[Provided records — start]

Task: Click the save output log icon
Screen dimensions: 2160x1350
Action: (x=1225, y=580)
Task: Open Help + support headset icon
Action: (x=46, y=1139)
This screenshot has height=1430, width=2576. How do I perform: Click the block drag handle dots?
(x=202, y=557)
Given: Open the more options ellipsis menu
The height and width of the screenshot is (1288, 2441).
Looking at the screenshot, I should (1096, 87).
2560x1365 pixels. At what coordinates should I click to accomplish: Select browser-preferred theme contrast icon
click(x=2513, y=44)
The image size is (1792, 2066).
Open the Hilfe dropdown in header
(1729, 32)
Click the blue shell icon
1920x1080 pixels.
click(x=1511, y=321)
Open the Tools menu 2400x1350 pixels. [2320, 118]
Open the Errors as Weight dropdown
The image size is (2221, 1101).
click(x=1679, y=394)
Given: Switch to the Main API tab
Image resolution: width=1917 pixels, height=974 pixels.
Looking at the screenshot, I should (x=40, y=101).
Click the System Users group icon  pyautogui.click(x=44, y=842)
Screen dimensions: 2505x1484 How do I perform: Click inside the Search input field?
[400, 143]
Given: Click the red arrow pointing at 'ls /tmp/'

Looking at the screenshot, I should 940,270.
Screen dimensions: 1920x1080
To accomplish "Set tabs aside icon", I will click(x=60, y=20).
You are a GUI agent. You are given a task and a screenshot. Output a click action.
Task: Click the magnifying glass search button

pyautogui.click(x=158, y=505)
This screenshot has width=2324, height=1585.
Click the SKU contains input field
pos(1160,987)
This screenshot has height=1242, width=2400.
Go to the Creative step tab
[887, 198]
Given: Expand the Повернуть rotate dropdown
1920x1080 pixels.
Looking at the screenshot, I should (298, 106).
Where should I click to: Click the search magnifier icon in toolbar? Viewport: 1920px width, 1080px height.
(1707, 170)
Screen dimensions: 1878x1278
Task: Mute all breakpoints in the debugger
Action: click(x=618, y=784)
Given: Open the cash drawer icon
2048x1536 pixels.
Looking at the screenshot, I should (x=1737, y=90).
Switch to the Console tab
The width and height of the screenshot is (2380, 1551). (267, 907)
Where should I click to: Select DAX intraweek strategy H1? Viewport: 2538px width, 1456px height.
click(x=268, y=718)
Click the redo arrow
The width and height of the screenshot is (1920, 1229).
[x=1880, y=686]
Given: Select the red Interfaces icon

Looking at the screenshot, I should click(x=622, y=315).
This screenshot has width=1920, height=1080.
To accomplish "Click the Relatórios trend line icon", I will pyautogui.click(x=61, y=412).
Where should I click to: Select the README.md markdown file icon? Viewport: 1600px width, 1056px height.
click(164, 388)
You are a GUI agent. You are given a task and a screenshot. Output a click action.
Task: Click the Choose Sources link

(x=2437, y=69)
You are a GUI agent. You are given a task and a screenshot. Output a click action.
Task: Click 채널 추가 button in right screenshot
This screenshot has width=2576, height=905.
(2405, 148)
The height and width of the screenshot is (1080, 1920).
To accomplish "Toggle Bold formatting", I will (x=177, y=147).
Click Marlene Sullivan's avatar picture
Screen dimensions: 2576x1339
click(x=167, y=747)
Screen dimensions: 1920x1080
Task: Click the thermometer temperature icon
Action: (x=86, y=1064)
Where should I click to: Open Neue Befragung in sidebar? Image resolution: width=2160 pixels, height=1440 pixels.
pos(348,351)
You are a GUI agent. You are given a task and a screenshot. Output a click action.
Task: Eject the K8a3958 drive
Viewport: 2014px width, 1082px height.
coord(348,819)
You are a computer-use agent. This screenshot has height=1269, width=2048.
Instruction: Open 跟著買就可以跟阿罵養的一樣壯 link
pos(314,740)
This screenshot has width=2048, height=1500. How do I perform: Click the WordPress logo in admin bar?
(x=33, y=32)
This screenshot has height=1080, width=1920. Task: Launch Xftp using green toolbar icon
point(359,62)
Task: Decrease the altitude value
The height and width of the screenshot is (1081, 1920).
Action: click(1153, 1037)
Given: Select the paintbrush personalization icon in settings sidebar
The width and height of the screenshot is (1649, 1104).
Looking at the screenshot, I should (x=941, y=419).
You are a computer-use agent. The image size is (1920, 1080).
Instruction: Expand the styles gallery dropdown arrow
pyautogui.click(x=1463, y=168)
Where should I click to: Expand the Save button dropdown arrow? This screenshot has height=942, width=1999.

[Provided records — finish]

Every line of the entries that includes "menu" must be copied into the answer.

### Written response
Given: Open the more options ellipsis menu
Open the Tools menu 2400x1350 pixels. [2320, 118]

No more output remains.